The Secret in Their Eyes is a complex film noir, mixing the classic detective story with a story of unrequited love. There abounds tension and some humour too. These differences blend together seamlessly.
The story, set in Buenos Aires, moves back and forth between 1974 and 2000. In 2000, Benjamín Esposito (Ricardo Darin) is a retired justice agent, struggling to write a novel about a 25 year old murder case that chases him still. He visits his former boss, Irene--Soledad Villamil—now a judge and they are more than happy to see each other. She gives him an old typewriter – which has its own unique history -- and suggests he begin at the beginning.
Flashbacks begin. And they tie past to present to past. Sartre argues that by consciousness we can remake the past. The film through its use of flashbacks explores that.
The 1972 Esposito investigates the rape and murder of a beautiful young woman, quickly becoming obsessed not only with finding her killer but with absorbing the intense, undying love of her husband. He has sits in Buenos Aires’ railway stations, on the assumption that the killer, whom they both know of but has disappeared, will appear before him.
Esposito forms a corner of a legal triangle. He demurely flirts with his new boss, for whom he feels a love so pure it seems to consume him, which is why the obsessed husband intrigues him. Then there is his partner, Pablo who admits to being a drunk but also manages (while drunk!) to realize, in a thematically significant way, that a man on the run—the killer— can change everything about himself except his passion. It’s one of several speeches (another deals with the examined life) that, even in subtitled English translation, makes an indelible impression and remains unforgettable.

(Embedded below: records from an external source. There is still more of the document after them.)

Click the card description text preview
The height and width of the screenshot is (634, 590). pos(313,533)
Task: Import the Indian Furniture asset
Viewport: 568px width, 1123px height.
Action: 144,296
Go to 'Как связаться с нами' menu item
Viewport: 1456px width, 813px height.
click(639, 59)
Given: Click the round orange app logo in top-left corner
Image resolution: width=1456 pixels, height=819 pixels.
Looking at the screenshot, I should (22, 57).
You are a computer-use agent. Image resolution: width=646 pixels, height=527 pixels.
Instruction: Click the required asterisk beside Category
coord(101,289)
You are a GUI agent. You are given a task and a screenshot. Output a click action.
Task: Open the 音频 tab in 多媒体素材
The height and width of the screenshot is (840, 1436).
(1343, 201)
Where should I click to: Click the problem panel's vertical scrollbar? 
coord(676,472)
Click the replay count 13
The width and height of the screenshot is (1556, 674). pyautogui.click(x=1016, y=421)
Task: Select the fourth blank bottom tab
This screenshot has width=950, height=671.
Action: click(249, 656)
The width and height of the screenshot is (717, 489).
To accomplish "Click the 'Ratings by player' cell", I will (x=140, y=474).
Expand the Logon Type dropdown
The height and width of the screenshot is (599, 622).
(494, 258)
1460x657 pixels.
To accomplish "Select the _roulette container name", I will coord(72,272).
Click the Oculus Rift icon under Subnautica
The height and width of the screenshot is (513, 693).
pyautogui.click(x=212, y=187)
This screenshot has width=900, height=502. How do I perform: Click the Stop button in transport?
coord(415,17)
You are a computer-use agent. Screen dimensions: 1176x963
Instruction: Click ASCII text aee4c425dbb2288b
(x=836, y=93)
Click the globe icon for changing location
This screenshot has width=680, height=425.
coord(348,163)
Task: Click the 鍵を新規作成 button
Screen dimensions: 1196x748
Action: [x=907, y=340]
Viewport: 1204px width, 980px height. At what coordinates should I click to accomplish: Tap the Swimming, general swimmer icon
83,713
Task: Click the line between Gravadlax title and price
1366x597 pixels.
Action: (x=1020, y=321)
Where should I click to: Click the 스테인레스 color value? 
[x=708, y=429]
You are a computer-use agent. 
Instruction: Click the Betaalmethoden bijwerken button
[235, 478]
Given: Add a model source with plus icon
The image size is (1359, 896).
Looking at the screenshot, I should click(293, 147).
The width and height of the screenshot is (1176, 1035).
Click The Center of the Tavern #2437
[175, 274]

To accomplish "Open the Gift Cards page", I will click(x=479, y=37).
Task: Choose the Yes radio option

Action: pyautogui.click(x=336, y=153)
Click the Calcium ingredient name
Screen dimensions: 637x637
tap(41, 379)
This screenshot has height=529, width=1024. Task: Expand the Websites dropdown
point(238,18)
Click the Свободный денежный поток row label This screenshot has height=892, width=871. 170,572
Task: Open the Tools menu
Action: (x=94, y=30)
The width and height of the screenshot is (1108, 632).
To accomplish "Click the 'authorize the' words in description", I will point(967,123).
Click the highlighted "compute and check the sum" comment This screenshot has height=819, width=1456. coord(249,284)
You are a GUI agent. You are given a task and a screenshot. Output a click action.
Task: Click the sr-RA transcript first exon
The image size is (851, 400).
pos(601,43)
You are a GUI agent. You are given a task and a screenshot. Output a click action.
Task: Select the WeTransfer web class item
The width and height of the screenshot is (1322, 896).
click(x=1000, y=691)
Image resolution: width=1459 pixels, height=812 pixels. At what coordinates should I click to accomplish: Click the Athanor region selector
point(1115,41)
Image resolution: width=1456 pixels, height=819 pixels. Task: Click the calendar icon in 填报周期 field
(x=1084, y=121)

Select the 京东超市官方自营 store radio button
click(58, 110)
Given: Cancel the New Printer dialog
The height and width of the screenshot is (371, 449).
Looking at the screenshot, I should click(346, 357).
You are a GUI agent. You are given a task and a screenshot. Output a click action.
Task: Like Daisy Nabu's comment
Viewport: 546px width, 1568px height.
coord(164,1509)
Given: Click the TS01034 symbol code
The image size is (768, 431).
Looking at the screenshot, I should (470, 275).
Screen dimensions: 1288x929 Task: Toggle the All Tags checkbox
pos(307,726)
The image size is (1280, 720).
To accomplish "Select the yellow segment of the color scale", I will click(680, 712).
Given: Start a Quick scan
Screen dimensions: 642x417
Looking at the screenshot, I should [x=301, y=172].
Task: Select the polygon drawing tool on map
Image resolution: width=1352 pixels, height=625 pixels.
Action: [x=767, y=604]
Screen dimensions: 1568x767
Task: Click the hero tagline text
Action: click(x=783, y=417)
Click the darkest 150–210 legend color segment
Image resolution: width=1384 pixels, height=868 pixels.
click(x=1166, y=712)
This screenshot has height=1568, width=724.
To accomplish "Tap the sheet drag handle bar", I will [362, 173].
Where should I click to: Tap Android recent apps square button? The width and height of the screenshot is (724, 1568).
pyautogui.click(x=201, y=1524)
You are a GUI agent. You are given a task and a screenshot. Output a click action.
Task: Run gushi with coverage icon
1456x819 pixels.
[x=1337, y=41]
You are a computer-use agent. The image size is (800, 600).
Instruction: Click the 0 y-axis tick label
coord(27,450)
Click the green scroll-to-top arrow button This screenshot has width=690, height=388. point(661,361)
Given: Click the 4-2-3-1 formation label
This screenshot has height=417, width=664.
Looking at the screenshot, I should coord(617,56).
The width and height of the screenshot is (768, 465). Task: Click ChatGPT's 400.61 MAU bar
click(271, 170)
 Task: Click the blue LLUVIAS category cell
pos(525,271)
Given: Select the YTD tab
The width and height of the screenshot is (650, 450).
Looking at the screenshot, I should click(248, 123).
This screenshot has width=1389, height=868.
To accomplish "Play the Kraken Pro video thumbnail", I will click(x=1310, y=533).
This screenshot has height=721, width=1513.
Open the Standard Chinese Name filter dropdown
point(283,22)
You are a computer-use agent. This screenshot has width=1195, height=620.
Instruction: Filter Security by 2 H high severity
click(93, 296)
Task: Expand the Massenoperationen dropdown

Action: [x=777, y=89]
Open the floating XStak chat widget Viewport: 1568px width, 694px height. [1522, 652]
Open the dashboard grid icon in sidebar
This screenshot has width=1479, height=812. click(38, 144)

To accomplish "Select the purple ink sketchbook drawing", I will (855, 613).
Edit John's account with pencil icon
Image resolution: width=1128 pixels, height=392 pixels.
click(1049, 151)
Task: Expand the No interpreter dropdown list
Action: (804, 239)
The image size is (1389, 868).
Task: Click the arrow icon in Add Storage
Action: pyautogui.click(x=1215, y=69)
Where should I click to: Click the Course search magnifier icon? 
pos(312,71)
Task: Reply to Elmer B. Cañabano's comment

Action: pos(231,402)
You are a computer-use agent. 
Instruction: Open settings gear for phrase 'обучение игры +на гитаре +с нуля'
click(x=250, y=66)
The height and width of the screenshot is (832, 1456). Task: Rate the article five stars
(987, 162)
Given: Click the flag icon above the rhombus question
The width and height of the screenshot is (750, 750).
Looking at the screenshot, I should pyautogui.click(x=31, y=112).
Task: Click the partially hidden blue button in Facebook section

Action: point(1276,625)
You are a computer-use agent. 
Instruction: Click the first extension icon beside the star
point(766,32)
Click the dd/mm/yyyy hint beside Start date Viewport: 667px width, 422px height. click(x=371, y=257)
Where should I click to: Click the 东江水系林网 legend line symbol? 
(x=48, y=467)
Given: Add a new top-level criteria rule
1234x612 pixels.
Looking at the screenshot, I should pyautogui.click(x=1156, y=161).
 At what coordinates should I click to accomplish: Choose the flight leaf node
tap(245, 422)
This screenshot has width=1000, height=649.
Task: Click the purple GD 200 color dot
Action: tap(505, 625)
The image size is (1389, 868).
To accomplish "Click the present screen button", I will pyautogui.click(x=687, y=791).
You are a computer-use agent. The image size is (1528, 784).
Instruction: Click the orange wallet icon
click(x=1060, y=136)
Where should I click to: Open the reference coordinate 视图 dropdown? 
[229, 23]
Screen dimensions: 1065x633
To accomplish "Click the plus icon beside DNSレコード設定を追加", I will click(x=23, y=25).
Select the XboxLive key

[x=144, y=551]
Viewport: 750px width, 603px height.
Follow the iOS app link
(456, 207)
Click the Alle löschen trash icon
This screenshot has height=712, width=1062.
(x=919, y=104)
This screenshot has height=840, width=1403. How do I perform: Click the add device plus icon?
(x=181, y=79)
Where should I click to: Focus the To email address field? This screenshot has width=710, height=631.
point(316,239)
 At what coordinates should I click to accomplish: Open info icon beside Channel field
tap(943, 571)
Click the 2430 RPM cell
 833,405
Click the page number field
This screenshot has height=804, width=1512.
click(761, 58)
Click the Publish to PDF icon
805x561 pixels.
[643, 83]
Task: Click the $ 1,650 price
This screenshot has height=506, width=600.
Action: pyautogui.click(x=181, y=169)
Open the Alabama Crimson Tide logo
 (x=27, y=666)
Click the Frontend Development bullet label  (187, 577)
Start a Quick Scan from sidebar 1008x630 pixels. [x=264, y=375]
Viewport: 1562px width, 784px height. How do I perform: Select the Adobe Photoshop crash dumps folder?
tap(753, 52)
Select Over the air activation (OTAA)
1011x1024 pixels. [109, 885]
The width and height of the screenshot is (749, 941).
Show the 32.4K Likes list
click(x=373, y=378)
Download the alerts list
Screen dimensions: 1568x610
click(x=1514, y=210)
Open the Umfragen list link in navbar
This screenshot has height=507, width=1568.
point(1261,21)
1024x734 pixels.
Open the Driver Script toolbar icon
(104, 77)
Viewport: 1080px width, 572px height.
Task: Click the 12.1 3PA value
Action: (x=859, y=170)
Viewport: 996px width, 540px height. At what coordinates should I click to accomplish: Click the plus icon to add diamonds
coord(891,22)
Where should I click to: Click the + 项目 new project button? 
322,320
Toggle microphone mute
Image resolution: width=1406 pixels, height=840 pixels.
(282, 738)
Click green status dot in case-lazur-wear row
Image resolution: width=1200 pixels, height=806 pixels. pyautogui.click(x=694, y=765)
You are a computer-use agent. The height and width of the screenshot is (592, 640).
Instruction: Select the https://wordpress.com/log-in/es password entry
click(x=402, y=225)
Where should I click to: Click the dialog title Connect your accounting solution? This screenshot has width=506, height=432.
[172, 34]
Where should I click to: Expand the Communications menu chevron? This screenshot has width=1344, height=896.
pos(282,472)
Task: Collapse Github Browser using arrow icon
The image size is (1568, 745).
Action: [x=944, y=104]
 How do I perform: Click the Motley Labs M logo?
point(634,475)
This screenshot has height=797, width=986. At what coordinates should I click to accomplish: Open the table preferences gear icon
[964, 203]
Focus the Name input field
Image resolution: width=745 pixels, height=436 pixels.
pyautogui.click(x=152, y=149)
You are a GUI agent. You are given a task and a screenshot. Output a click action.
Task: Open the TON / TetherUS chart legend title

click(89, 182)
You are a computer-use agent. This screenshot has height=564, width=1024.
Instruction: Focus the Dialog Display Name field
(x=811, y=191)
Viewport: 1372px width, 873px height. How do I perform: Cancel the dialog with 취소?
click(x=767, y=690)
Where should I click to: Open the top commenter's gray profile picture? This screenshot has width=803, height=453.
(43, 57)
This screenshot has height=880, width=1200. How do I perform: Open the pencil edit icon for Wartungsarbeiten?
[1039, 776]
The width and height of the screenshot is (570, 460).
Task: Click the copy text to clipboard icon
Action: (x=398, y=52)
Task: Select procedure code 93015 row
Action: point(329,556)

The Secret in Their Eyes relies on an old photograph to jump-start the investigation. Esposito sees someone looking askance at the murder victim in a group shot and never looks back. What’s more, we believe as strongly as he does; after all, if love at first sight can happen in this movie, why not guilt too?
The film’s setting places it at a main point in Argentina’s violent history. The death of President Juan Perón in July 1974, left it open for conflict between left- and right-wing extremists. That resulted in a 1976 coup and the subsequent Dirty War and the murder and disappearance of thousands of dissidents, which also forms a specific plot point in the movie.
The idea of the indelibility of one’s passion structures the movie, tying together thematically the crime drama as an investigation, Esposito’s later need to account for it and come to terms with the meanings behind it and its actual resolution, and his love for his old boss Irene reflected in the obsession of the murder victim’s husband, all set against the lightly woven in threads of Argentina’s then political chaos.